===== Records for the exercise

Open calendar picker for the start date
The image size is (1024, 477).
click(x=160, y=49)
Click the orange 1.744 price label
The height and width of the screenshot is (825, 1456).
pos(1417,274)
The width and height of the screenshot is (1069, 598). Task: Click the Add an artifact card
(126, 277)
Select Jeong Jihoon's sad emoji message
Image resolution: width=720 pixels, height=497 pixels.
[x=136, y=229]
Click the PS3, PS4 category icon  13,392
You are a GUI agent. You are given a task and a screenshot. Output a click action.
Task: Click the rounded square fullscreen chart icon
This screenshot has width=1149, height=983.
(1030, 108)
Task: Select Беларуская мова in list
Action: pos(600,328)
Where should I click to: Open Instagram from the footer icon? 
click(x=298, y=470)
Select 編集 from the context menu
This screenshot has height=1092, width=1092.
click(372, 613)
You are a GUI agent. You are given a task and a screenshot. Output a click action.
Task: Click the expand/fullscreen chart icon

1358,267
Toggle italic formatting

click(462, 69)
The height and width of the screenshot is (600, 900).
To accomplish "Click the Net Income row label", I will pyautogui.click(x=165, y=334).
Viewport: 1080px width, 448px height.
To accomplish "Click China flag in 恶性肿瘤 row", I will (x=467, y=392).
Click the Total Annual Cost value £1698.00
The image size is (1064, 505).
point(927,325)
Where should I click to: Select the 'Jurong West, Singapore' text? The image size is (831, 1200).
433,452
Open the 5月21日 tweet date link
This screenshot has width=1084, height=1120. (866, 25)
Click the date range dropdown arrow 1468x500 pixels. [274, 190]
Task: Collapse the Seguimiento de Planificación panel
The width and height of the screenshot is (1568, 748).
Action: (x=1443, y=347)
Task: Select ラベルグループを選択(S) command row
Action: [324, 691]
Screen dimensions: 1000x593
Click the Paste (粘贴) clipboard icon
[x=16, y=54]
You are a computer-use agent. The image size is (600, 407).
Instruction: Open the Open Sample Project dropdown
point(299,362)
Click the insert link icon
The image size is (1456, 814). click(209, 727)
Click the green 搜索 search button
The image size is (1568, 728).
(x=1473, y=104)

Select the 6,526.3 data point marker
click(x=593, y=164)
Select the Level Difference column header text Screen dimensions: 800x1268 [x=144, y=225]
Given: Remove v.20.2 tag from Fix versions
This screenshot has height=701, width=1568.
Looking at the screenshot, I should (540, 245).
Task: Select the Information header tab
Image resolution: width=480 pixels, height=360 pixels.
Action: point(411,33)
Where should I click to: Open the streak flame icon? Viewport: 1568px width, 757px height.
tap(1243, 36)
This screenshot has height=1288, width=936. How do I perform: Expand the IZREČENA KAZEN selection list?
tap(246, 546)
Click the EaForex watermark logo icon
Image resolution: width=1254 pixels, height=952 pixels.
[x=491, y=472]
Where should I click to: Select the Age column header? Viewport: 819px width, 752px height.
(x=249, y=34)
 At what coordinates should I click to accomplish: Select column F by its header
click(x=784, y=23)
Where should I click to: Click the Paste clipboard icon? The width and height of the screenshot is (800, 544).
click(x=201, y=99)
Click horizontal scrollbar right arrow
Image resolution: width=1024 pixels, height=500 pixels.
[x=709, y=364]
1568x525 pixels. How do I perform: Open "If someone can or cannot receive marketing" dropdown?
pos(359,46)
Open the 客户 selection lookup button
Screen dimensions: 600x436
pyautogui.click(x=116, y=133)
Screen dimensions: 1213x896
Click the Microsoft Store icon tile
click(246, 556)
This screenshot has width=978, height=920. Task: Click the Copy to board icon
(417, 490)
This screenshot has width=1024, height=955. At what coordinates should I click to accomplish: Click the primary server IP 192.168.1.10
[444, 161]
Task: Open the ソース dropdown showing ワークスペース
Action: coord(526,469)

==========

■ **Task description**
Can you edit these lines so that "Microsoft Store icon tile" reads "Microsoft Store app tile" and nothing else changes?

■ **Answer to the task**
Open calendar picker for the start date
The image size is (1024, 477).
click(x=160, y=49)
Click the orange 1.744 price label
The height and width of the screenshot is (825, 1456).
pos(1417,274)
The width and height of the screenshot is (1069, 598). Task: Click the Add an artifact card
(126, 277)
Select Jeong Jihoon's sad emoji message
Image resolution: width=720 pixels, height=497 pixels.
[x=136, y=229]
Click the PS3, PS4 category icon  13,392
You are a GUI agent. You are given a task and a screenshot. Output a click action.
Task: Click the rounded square fullscreen chart icon
This screenshot has width=1149, height=983.
(1030, 108)
Task: Select Беларуская мова in list
Action: pos(600,328)
Where should I click to: Open Instagram from the footer icon? 
click(x=298, y=470)
Select 編集 from the context menu
This screenshot has height=1092, width=1092.
click(372, 613)
You are a GUI agent. You are given a task and a screenshot. Output a click action.
Task: Click the expand/fullscreen chart icon

1358,267
Toggle italic formatting

click(462, 69)
The height and width of the screenshot is (600, 900).
To accomplish "Click the Net Income row label", I will pyautogui.click(x=165, y=334).
Viewport: 1080px width, 448px height.
To accomplish "Click China flag in 恶性肿瘤 row", I will (x=467, y=392).
Click the Total Annual Cost value £1698.00
The image size is (1064, 505).
point(927,325)
Where should I click to: Select the 'Jurong West, Singapore' text? The image size is (831, 1200).
433,452
Open the 5月21日 tweet date link
This screenshot has width=1084, height=1120. (866, 25)
Click the date range dropdown arrow 1468x500 pixels. [274, 190]
Task: Collapse the Seguimiento de Planificación panel
The width and height of the screenshot is (1568, 748).
Action: (x=1443, y=347)
Task: Select ラベルグループを選択(S) command row
Action: [324, 691]
Screen dimensions: 1000x593
Click the Paste (粘贴) clipboard icon
[x=16, y=54]
You are a computer-use agent. The image size is (600, 407).
Instruction: Open the Open Sample Project dropdown
point(299,362)
Click the insert link icon
The image size is (1456, 814). click(209, 727)
Click the green 搜索 search button
The image size is (1568, 728).
(x=1473, y=104)

Select the 6,526.3 data point marker
click(x=593, y=164)
Select the Level Difference column header text Screen dimensions: 800x1268 [x=144, y=225]
Given: Remove v.20.2 tag from Fix versions
This screenshot has height=701, width=1568.
Looking at the screenshot, I should (540, 245).
Task: Select the Information header tab
Image resolution: width=480 pixels, height=360 pixels.
Action: point(411,33)
Where should I click to: Open the streak flame icon? Viewport: 1568px width, 757px height.
tap(1243, 36)
This screenshot has height=1288, width=936. How do I perform: Expand the IZREČENA KAZEN selection list?
tap(246, 546)
Click the EaForex watermark logo icon
Image resolution: width=1254 pixels, height=952 pixels.
[x=491, y=472]
Where should I click to: Select the Age column header? Viewport: 819px width, 752px height.
(x=249, y=34)
 At what coordinates should I click to accomplish: Select column F by its header
click(x=784, y=23)
Where should I click to: Click the Paste clipboard icon? The width and height of the screenshot is (800, 544).
click(x=201, y=99)
Click horizontal scrollbar right arrow
Image resolution: width=1024 pixels, height=500 pixels.
[x=709, y=364]
1568x525 pixels. How do I perform: Open "If someone can or cannot receive marketing" dropdown?
pos(359,46)
Open the 客户 selection lookup button
Screen dimensions: 600x436
pyautogui.click(x=116, y=133)
Screen dimensions: 1213x896
Click the Microsoft Store app tile
click(246, 556)
This screenshot has width=978, height=920. Task: Click the Copy to board icon
(417, 490)
This screenshot has width=1024, height=955. At what coordinates should I click to accomplish: Click the primary server IP 192.168.1.10
[444, 161]
Task: Open the ソース dropdown showing ワークスペース
Action: coord(526,469)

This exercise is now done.